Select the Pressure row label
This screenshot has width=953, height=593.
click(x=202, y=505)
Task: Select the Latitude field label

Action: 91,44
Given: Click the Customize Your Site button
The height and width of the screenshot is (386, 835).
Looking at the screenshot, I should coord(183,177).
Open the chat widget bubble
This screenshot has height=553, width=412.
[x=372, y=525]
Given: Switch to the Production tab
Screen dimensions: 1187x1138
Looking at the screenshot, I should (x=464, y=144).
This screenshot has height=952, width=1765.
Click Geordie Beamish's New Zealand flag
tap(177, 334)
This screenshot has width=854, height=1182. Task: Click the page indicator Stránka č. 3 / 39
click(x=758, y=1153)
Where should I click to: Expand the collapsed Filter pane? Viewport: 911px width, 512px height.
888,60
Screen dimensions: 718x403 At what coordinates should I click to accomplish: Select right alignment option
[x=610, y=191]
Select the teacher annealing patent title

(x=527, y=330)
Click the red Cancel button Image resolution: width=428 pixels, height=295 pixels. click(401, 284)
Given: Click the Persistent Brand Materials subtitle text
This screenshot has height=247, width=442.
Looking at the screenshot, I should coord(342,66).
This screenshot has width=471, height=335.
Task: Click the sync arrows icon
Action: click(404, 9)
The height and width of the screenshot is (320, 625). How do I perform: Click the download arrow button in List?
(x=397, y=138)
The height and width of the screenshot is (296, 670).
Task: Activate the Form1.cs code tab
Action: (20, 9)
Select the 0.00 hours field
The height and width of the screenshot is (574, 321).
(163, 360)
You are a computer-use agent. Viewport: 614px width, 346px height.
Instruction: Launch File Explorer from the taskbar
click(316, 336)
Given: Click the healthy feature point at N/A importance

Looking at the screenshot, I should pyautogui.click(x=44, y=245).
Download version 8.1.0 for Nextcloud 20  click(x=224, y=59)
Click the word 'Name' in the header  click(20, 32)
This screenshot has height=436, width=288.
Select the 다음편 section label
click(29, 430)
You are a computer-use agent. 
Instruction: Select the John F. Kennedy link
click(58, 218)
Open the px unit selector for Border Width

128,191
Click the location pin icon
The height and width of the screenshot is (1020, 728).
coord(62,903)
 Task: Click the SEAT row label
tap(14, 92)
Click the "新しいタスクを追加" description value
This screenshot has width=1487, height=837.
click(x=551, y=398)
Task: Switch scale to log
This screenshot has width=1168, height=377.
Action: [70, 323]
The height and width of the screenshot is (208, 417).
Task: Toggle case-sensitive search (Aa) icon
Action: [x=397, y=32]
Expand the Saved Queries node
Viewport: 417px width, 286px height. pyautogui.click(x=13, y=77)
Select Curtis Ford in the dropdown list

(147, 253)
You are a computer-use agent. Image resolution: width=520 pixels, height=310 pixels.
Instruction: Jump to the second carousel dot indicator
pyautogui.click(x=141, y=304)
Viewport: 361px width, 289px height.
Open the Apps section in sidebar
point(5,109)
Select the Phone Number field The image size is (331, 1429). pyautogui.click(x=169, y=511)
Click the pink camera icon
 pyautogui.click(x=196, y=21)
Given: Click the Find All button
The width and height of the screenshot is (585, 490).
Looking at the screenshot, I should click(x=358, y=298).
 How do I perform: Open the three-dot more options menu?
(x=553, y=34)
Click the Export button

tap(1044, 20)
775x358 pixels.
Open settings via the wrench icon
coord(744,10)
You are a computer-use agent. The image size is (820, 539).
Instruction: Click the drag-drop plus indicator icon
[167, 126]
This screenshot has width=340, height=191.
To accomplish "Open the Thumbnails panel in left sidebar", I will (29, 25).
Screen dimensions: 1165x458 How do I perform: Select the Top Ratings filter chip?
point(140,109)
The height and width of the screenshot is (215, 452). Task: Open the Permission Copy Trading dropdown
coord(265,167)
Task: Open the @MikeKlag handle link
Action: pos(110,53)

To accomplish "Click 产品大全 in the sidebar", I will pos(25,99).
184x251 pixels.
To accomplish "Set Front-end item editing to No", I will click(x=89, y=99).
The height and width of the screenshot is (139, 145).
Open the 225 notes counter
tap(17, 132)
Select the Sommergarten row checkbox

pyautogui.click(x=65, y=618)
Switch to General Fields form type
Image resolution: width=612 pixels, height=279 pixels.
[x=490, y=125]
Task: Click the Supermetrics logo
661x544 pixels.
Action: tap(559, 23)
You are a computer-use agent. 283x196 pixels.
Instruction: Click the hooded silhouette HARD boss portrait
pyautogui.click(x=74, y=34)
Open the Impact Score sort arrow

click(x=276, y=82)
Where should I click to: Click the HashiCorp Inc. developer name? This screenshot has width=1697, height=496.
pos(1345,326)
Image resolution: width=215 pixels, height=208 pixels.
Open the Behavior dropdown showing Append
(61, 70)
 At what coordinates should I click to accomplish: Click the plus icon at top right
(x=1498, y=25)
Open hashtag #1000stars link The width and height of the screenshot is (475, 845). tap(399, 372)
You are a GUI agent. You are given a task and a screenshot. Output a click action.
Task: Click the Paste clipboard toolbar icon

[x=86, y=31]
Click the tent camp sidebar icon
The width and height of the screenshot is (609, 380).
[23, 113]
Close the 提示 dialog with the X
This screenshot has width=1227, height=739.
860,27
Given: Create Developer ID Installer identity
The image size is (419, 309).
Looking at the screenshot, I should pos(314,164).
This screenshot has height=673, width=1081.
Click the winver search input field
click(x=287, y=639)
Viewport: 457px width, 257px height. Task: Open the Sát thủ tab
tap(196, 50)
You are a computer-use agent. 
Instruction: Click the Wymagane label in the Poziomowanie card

☆ ☆ ☆

**Task prompt:** Find the line with "This screenshot has height=673, width=1081.". Transcribe it and every line after it exactly, through the end of the records above, and nothing else.

**Reply:**
This screenshot has height=673, width=1081.
Click the winver search input field
click(x=287, y=639)
Viewport: 457px width, 257px height. Task: Open the Sát thủ tab
tap(196, 50)
You are a computer-use agent. 
Instruction: Click the Wymagane label in the Poziomowanie card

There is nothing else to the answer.